→ **Selected passage**
###
A man carries a box down Ashford Street in Allston on moving day. (Jesse Costa/WBUR)

When to Start Looking

It’s almost never too early to start looking into the housing/rental market as you consider the different programs or schools you want to apply to. That way, you’ll have some time to get acquainted with the regional market and what’s realistic to expect within your budget, location, and timing of the move.

Ideally, you’ll receive your notice of acceptance into a grad program with plenty of time to consider all the logistics of moving – usually sometime in late March or early April if you’re starting in the fall semester. As soon as you put down your tuition deposit, it’s time to really start looking! Boston is known for its concentration of great universities, so it’s a very heavily student-populated city. This means that many leases tend to open up for new tenants to move in around August-September, but it also makes the rental market incredibly competitive, especially as you get closer to the end of the summer.

For that reason, and to avoid moving on Boston’s busiest move-in weekend (more on that below!), it’s probably best to secure your lease sometime in May or June, with a move-in date at least a week before classes begin. That way you will have plenty of time to coordinate the details of moving in before you need to worry about your school work – especially if you’re going to be juggling full- or part-time work, too!

Move in day for college students in the Allston neighborhoods.  Students move in on Pratt Street.  Boston Globe staff Photo by John Tlumacki

What to Look For

For many students, the move to grad school has a few more considerations than the move to undergrad. You may be moving farther away, with family in tow, or starting over in a new field, while also trying to support yourself in a new environment. For some, the adjustment to city life (and prices) can be tough, so you want to be honest with yourself about what you need, versus what you want, from your living situation.

Consider first any hard limitations you might have, like how much money you can spend and when you can actually move in. Those will be the two major limiting factors on the rental units that are available to you. Keep in mind that Boston’s rental market can have a lot of up-front costs. As someone who made the move from a relatively inexpensive and easy-to-rent area of the Midwest, it was a little shocking to learn that between broker’s fees, security deposits, and landlords requiring first and last months’ rent, the initial cost of moving to Boston can be several times the monthly rent.
###
→ **Data extract**
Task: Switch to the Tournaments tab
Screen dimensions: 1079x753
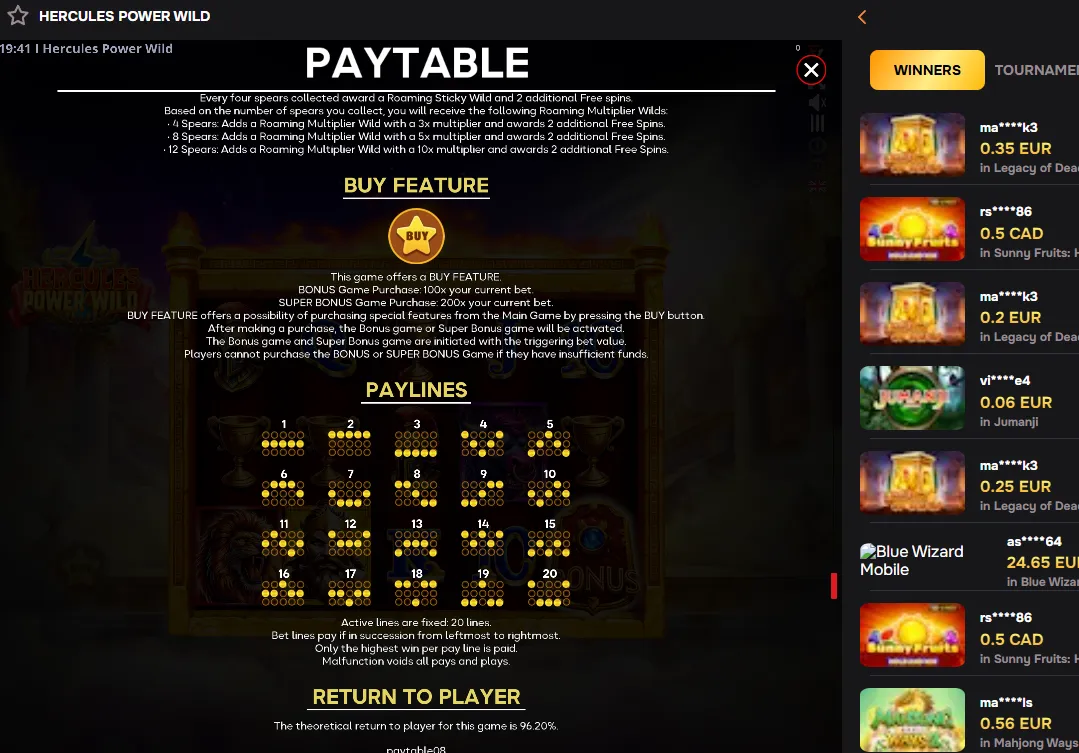Action: (1036, 70)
###
→ **Your goal**
In the text on renting in Boston for graduate school, condense the paragraph beginning "Consider first any hard limitations" into a short bulleted list that keeps its main facts.

→ **Task solution**
- Start with hard limits: how much money you can spend and when you can move in.
- These two factors most restrict which rental units are available to you.
- Boston's rental market can carry many up-front costs, including broker's fees, security deposits, and landlords requiring first and last months' rent.
- As a result, the initial cost of moving to Boston can be several times the monthly rent, which can come as a shock to someone arriving from a cheaper, easier-to-rent area such as parts of the Midwest.